In the records below, find the line containing "Click the Search contacts input field" and repeat it and every line after it exactly, without pictures.

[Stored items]
......

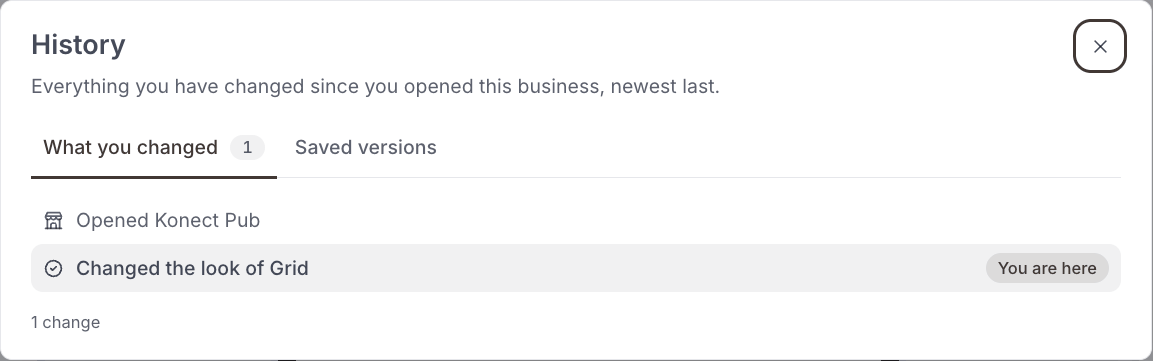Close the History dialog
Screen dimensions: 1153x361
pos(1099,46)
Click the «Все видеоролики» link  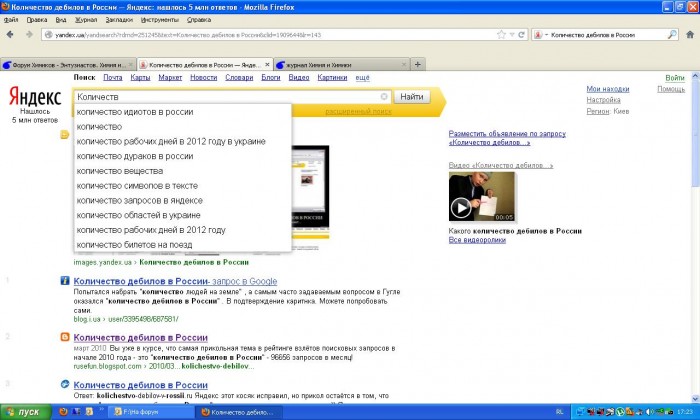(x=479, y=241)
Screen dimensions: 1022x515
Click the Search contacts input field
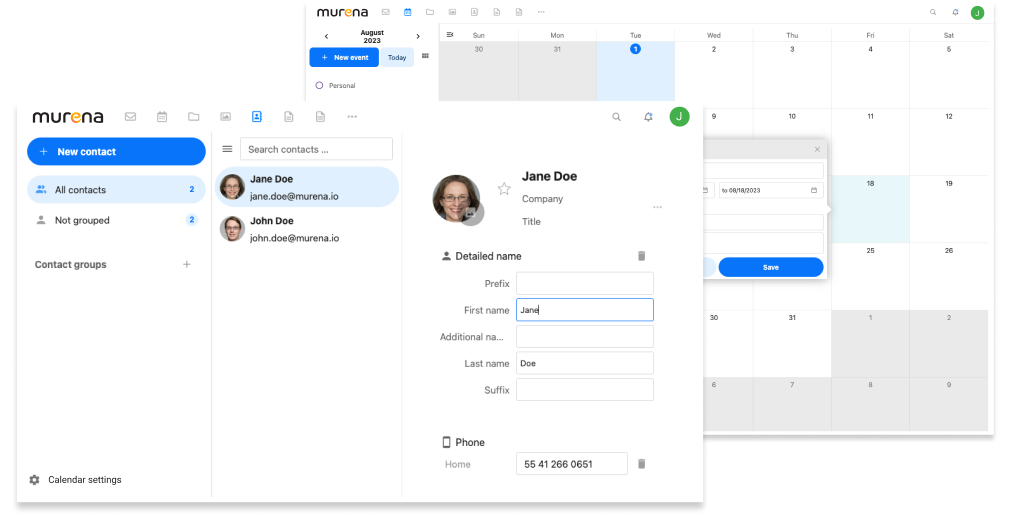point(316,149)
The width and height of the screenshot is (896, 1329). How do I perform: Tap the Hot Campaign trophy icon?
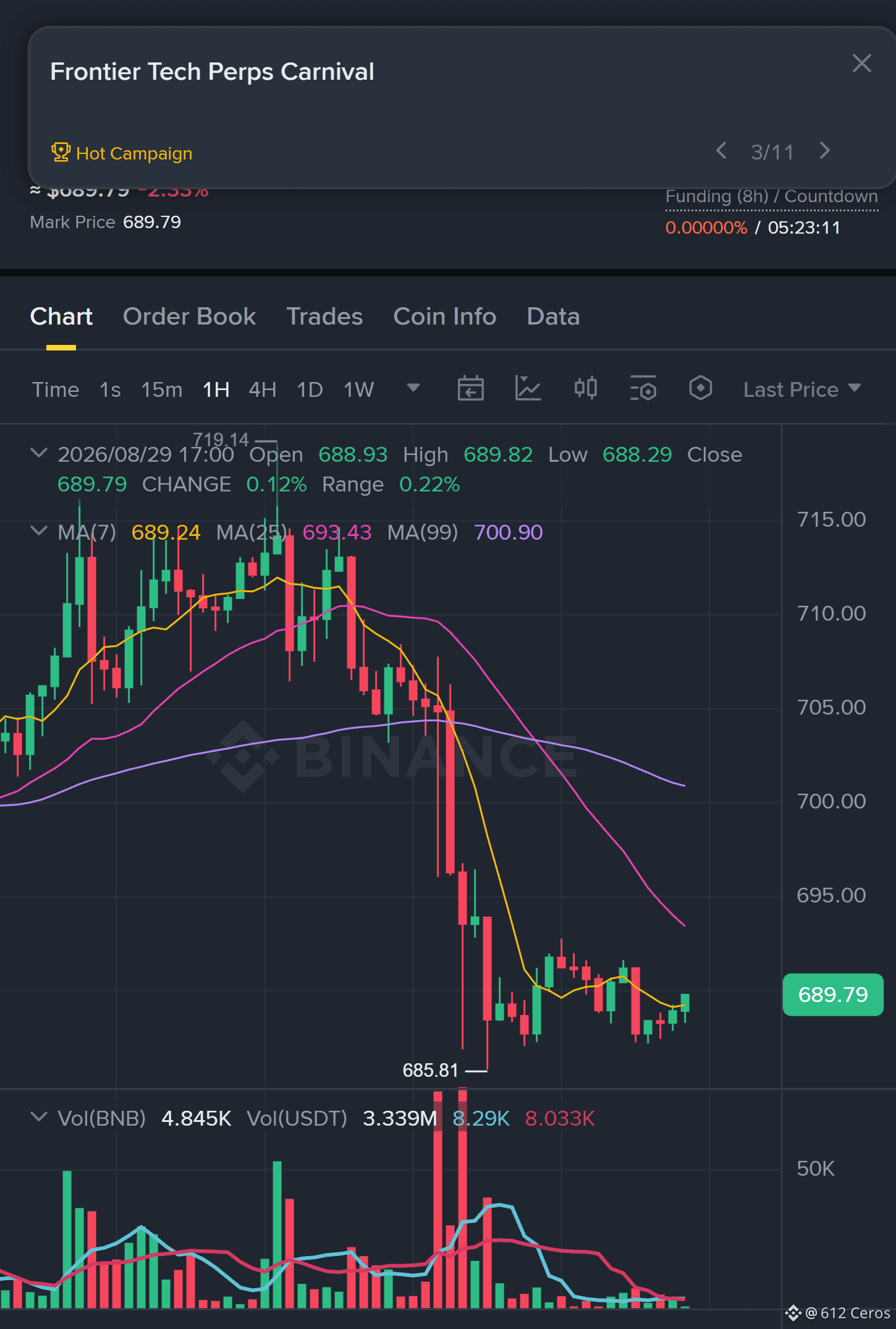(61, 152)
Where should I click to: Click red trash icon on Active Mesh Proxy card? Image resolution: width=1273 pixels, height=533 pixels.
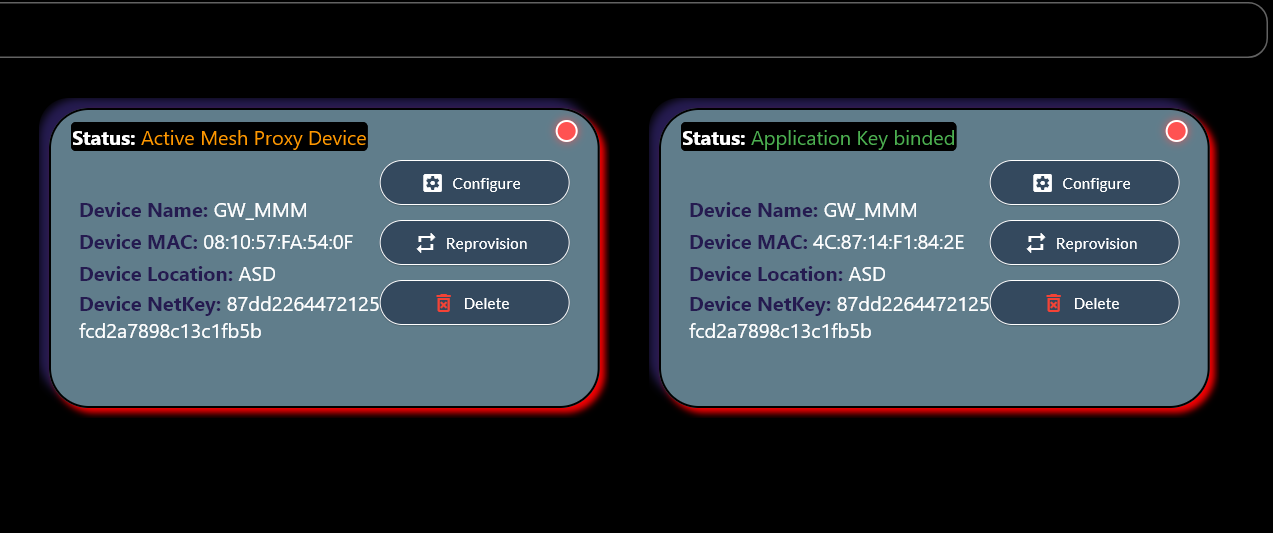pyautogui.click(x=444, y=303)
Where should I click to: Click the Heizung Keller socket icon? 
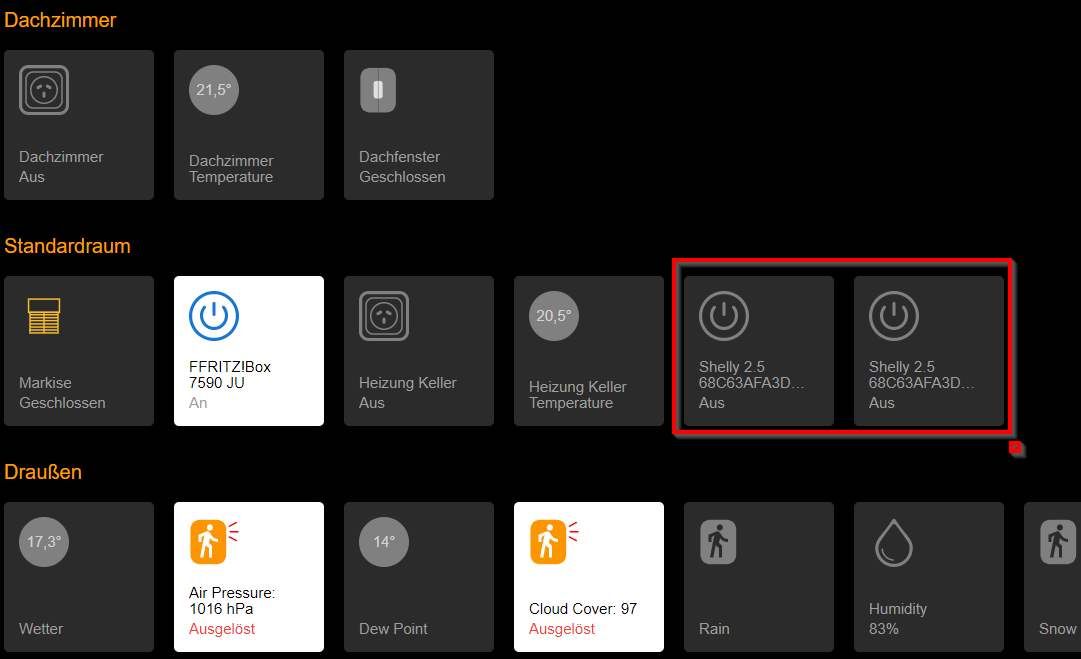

......

(Output of the task):
Click the Search contacts input field
point(316,149)
The width and height of the screenshot is (896, 1329). How do I perform: Tap the Hot Campaign trophy icon?
(61, 152)
Where should I click to: Click red trash icon on Active Mesh Proxy card? Image resolution: width=1273 pixels, height=533 pixels.
pyautogui.click(x=444, y=303)
Where should I click to: Click the Heizung Keller socket icon? 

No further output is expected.